Untuk mengatasi permasalahan angkat galon dan gas, aku diberi senjata berupa troli. Beli di supermarket yang mungkin mempunyai fungsi untuk membawa koper. Yah, apapun lah yang penting aku gampang ngangkut galon dan gas dari warung ke rumah. Angkat galon ke dispenser? Bolak balik aku lakukan. Begitu pula urusan pasang gas. 
Etapi sekarang Mr. Right udah di rumah. Jadi urusan galon, aku serahkan sepenuhnya padanya. Kalo gas, kadang urus sendiri, kadang diurus Mr. Right. Tergantung keberadaan dia 😁. Aku yang awalnya takut banget pasang gas, sekarang udah berani.
Haha..jadi inget waktu beberapa bulan setelah resign, aku sempat ikut Mr. Right ke Pontianak. Kalo mau pasang gas, aku nunggu Mr. Right pulang. Malah pernah pas jam kantor, aku minta dia pulang hanya untuk pasang gas. Istimewa 😆😆😆. Emang kok kalo bareng-bareng jadi manja 😌.

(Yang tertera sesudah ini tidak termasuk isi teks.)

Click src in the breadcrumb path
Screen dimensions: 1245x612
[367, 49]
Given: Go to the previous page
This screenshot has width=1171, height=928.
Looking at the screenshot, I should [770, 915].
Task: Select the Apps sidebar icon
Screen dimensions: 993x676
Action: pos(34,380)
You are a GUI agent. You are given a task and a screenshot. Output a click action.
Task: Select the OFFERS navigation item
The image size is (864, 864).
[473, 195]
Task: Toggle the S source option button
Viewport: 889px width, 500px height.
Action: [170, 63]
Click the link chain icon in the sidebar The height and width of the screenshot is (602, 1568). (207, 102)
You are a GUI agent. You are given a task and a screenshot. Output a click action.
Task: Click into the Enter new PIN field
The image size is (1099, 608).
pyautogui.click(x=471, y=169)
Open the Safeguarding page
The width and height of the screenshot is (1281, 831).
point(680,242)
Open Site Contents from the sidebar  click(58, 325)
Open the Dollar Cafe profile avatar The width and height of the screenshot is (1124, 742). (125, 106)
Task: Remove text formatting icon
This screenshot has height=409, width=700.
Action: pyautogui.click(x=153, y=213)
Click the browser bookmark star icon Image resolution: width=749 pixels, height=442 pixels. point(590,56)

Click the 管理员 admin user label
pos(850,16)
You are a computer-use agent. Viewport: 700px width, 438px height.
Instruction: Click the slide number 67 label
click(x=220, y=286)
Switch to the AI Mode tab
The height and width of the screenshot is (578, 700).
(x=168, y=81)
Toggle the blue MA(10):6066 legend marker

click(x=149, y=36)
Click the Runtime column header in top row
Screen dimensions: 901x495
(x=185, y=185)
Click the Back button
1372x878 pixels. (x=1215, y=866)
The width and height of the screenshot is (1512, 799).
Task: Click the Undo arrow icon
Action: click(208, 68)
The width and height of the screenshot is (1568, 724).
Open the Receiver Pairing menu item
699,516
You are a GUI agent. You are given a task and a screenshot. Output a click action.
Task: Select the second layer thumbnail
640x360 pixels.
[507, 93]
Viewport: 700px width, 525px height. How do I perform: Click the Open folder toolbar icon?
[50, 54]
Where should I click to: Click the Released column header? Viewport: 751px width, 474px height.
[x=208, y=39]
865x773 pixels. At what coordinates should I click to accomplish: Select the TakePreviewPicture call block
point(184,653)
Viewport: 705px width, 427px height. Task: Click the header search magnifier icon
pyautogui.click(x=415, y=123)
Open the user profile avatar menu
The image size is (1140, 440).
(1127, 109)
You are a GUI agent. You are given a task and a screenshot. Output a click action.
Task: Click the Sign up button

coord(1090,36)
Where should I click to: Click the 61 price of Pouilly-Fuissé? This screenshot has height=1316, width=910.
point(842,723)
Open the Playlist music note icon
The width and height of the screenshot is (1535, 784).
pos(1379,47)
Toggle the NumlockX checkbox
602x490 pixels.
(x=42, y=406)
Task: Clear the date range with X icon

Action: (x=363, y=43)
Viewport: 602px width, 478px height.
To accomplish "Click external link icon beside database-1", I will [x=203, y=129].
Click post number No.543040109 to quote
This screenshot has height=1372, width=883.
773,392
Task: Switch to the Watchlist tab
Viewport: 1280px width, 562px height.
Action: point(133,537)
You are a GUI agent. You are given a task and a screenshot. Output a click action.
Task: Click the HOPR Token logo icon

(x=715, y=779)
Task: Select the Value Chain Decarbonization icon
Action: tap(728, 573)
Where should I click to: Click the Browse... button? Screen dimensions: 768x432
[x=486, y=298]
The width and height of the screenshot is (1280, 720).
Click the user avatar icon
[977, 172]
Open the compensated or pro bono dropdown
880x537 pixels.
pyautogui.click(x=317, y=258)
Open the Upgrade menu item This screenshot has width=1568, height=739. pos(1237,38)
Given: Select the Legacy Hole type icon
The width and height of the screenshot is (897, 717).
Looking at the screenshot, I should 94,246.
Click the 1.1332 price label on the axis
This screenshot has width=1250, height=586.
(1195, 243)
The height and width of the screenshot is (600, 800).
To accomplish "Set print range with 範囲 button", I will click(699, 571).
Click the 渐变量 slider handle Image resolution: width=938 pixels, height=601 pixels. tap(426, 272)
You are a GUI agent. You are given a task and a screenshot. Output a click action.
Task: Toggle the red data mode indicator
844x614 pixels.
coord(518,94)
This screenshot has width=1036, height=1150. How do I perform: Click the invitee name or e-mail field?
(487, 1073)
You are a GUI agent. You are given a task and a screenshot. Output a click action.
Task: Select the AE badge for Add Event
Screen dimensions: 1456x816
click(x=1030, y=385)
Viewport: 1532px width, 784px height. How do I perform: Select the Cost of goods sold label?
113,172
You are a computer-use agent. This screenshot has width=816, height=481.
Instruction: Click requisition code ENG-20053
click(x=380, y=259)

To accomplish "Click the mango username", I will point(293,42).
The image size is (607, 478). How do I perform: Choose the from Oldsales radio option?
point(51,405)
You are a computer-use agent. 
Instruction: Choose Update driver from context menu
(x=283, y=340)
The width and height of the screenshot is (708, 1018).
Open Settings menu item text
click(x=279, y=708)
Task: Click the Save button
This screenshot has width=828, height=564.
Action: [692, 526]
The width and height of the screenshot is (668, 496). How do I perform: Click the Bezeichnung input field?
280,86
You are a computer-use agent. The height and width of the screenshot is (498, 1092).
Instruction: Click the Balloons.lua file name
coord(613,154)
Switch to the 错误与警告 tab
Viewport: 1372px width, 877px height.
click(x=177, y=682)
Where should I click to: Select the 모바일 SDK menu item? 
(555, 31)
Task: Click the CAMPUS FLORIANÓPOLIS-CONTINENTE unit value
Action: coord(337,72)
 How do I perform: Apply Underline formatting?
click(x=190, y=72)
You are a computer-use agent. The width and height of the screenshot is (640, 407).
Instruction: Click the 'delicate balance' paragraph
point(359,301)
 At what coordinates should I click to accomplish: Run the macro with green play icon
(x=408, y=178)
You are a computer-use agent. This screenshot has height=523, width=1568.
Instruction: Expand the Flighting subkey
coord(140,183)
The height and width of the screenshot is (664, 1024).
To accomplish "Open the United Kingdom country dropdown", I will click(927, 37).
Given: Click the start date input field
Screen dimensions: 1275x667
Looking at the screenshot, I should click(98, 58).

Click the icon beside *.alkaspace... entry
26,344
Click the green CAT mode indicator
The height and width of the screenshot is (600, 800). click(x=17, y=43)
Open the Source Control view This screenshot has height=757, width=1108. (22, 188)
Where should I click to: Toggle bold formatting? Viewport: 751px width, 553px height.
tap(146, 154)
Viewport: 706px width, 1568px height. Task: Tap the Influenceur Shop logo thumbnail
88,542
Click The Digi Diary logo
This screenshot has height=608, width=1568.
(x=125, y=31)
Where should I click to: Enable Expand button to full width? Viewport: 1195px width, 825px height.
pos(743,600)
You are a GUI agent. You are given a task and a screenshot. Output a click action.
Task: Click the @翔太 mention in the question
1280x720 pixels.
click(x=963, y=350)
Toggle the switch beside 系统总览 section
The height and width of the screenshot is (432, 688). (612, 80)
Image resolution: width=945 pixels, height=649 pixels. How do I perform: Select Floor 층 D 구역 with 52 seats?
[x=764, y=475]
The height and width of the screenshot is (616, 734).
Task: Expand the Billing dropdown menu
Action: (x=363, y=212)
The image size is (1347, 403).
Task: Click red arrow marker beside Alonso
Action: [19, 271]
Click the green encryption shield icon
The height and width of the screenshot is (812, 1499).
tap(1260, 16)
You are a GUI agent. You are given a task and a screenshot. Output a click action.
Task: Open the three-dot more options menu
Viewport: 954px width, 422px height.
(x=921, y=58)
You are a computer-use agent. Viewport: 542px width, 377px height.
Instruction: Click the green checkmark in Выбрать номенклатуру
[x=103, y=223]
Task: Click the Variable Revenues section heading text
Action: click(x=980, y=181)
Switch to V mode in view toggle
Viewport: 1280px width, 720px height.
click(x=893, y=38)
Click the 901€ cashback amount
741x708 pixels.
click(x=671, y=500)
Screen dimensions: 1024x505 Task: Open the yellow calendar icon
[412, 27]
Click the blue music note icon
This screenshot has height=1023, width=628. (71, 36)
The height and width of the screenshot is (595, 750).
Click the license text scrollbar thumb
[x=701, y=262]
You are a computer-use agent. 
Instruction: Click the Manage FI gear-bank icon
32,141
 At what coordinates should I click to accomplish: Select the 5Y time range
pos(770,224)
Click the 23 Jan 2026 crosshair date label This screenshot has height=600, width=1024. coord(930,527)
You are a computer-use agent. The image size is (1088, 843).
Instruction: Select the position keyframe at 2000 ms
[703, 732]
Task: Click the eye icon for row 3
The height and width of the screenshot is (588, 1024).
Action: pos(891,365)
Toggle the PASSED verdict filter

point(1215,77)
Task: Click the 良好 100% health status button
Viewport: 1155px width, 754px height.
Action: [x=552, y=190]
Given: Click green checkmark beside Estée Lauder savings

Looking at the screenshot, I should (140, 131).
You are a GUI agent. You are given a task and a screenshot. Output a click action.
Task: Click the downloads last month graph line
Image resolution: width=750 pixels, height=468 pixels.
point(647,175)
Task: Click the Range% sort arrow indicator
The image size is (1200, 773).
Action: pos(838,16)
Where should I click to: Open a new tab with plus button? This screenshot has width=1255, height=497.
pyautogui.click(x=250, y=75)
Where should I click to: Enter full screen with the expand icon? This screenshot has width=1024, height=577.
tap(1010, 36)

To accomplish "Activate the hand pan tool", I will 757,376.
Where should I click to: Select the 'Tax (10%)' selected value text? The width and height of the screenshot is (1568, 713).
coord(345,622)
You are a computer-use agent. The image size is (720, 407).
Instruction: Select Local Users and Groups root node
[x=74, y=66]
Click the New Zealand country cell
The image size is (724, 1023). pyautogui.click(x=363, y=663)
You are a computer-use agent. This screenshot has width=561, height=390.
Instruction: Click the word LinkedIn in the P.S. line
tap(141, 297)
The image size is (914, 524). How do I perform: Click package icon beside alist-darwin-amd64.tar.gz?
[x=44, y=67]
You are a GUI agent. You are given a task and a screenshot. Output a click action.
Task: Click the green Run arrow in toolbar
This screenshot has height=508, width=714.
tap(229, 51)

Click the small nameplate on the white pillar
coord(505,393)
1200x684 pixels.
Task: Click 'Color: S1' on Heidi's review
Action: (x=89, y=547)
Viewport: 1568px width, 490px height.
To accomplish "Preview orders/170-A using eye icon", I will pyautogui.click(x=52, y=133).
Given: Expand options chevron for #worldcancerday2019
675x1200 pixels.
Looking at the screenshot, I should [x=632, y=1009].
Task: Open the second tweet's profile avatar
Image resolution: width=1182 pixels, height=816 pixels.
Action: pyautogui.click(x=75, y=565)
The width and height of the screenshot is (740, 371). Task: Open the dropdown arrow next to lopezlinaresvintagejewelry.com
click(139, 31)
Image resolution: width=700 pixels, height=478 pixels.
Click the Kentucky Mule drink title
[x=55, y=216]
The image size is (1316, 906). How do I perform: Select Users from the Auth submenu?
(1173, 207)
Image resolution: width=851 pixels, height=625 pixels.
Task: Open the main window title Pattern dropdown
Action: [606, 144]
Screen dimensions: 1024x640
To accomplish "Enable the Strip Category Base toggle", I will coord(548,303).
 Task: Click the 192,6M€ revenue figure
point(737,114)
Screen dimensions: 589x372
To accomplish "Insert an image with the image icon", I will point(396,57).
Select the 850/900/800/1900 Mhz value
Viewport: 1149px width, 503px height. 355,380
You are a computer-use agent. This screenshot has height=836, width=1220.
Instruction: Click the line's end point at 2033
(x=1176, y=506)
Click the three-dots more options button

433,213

Beberapa hari ini, aku kesel banget gara-gara lampu kamar mati. Udah diganti lampu baru, tapi masih aja belum berhasil hidup. Aku males banget disuruh panggil tukang listrik. Masalahnya, lokasi itu ada di kamar. Padahal kalo tukang ac yang bersihin ac kamar, aku ga masalah. Tapi giliran lampu kamar, aku enggan setengah mati buat panggil tukang. Karena buatku, urusan lampu mestinya ga perlu panggil ahlinya ahli 😆😆. Meskipun untuk kasus-kasus tertentu, ada juga yang butuh tukang listrik. 
Masalah yang kedua, lampu kamar ini bukan pertama kalinya bermasalah. Aku jadi kepikiran untuk pasang lampu di tembok. Biar aku bisa ganti sendiri kalo suatu saat mati. Atap kamar tempat lampu itu bersemayam, sungguh sangat tinggi. Mr. Right yang udah kayak galah pete aja sampe harus nangkring di tangga paling atas 🤧. Dan kalo pake tongkat pemutar lampu, jenis rumah lampu di sini ga compatible. Jadinya ya udah, aku pikir paling oke kalo lampu diganti yang nempel di tembok aja.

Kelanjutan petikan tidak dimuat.